Reproduced from Trinidadexpress

Wednesday, September 26, 2012

Government to Enforce Anti Gay Education in Dominica

Dominica Education Minister: Petter Saint Jean

The Dominican minister of education is sending a committee into the small Caribbean island’s schools to instruct teachers on how to “better manage” homosexuality and “anti-social behaviour.”

“We must save the young people of Dominica,” says Petter Saint-Jean, education minister.

Saint-Jean says that to tackle these large-scale “problems,” a committee of three or four individuals is needed. “I have instructed that additional people be brought in so that we have a team that can really go out there and face that problem head on.” 


The Dominican government announced plans several months ago to create a task force that would crack down on homosexuality and “other deviant behaviour” in the country’s schools.

The government also asked that the task force investigate and identify “the root causes of deviance and the increasing incidents of homosexuality” amongst the student population.

Following the results of the investigation, released Sept 14 , Saint-Jean claims that the issues of “deviance, misbehaviour and homosexuality” are “bigger than previously thought” and require extra measures.  

This is all part of the government of Dominica’s "Child Friendly Schools Programme."

Homosexuality is illegal in Dominica. The country still enforces the British colonial anti-sodomy law, which makes sodomy punishable by 10 years of imprisonment and psychiatric treatment.


Reproduced from xtra.ca

Tuesday, June 12, 2012

The Gay 'Pride'

Tonight, what can be seen as an act no less than sacrilegious has been committed by a prominent leader, Pastor Winston Cuffie of Miracle Tabernacle.
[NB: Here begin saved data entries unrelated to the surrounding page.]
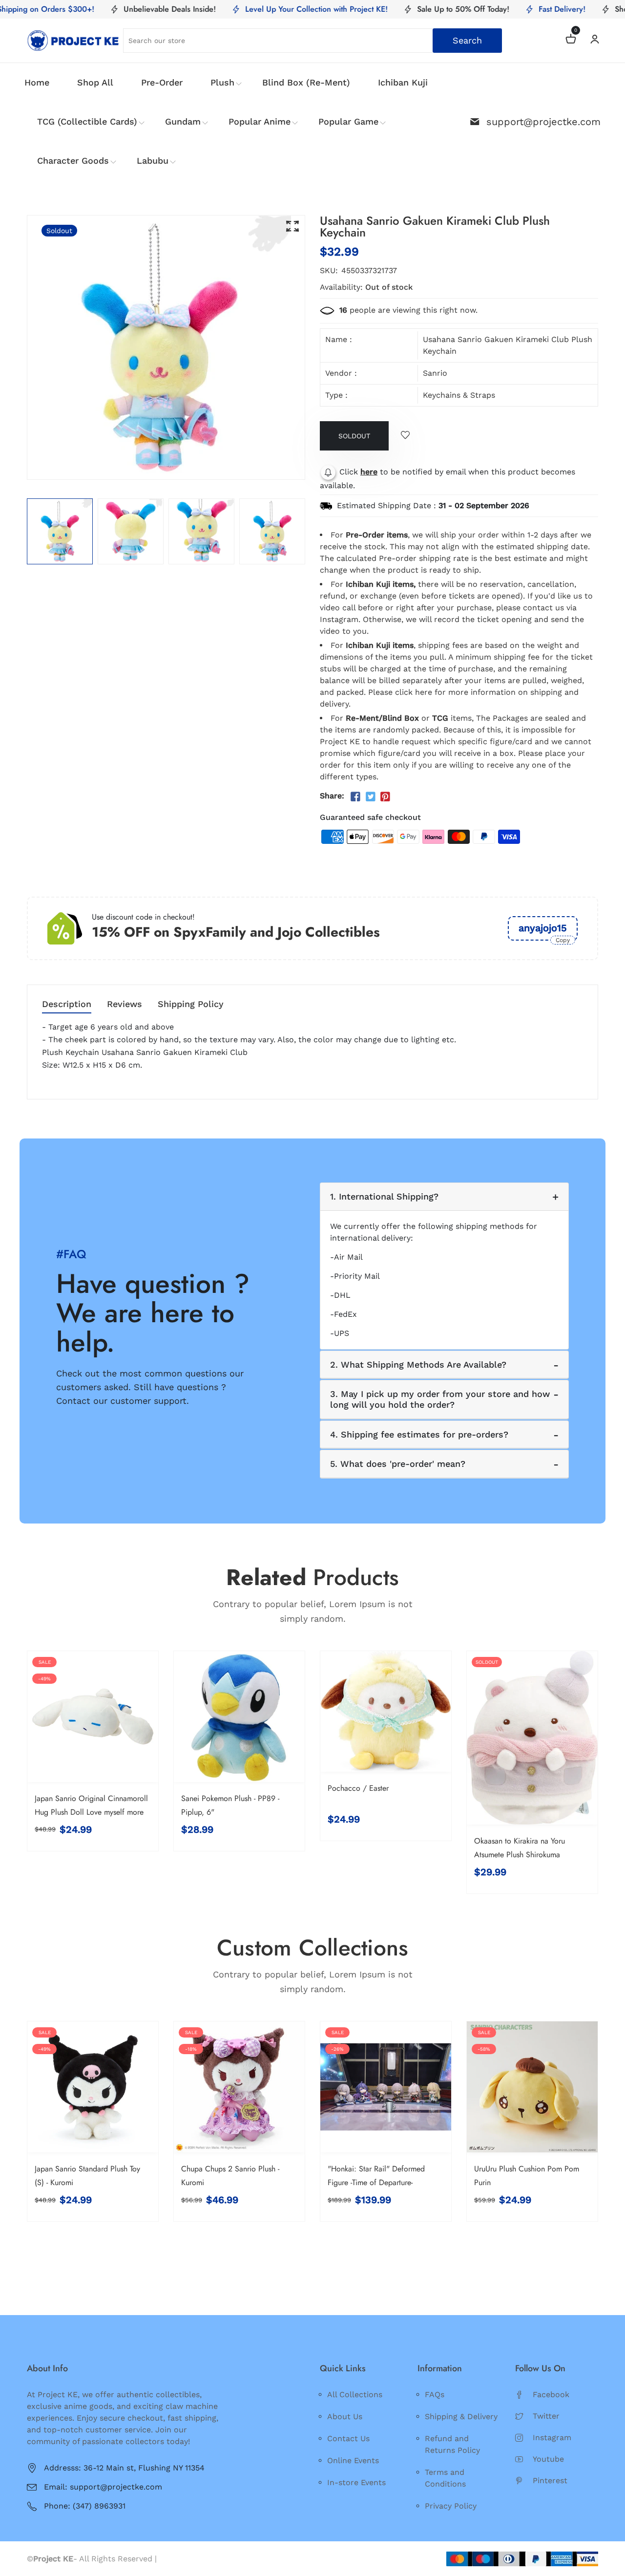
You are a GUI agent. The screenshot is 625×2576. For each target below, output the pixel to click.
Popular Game (348, 121)
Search (467, 40)
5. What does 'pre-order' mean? (397, 1464)
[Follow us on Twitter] (370, 797)
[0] (571, 40)
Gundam (183, 121)
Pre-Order (162, 82)
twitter (546, 2416)
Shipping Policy (191, 1004)
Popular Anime (260, 121)
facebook (551, 2394)
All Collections (354, 2394)
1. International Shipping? (384, 1196)
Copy (563, 940)
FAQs (434, 2394)
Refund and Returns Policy (452, 2444)
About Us (344, 2416)
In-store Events (356, 2482)
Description (66, 1004)
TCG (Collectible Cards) (87, 121)
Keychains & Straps (459, 395)
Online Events (353, 2460)
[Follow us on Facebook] (355, 797)
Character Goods (73, 160)
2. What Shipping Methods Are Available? (418, 1364)
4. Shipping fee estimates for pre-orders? (419, 1434)
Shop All (95, 82)
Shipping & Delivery (461, 2416)
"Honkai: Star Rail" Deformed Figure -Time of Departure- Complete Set (376, 2182)
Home (36, 82)
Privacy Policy (451, 2506)
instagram (552, 2437)
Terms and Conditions (445, 2478)
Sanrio (435, 373)
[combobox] (312, 40)
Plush (222, 82)
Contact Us (348, 2438)
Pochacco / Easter (358, 1788)
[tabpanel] (59, 531)
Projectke (177, 2558)
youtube (548, 2459)
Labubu (152, 160)
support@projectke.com (543, 122)
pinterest (550, 2480)
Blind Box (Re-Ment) (306, 82)
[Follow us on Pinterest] (385, 797)
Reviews (124, 1004)
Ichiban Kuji (403, 82)
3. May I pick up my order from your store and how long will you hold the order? (440, 1399)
As I viewed with utter disdain and contempt I listen to the hypocrisy of a so called "Man of God" as he ventilated support for Gay Marriages seemingly forgetting his prejudicial stance against the entry of Elton John to this Sovereign state for Tobago Jazz Festival in 2007. How can a person of your stature bring into disrepute a office held so pious and sacred? How can someone like you spit in the face of the "Divine" with such canal verbalization. It is with grave concern that I have noted that Trinidad and Tobago, for the Past few months, have sounded the alarm (very aggressively) for vital discussion about Homosexual Marriages. I ask one question, are we ready and mature as a society to deal with the ramifications of such a Secular philosophic leaning? I would answer in a subsequent posting, I rest my case for future deliberations.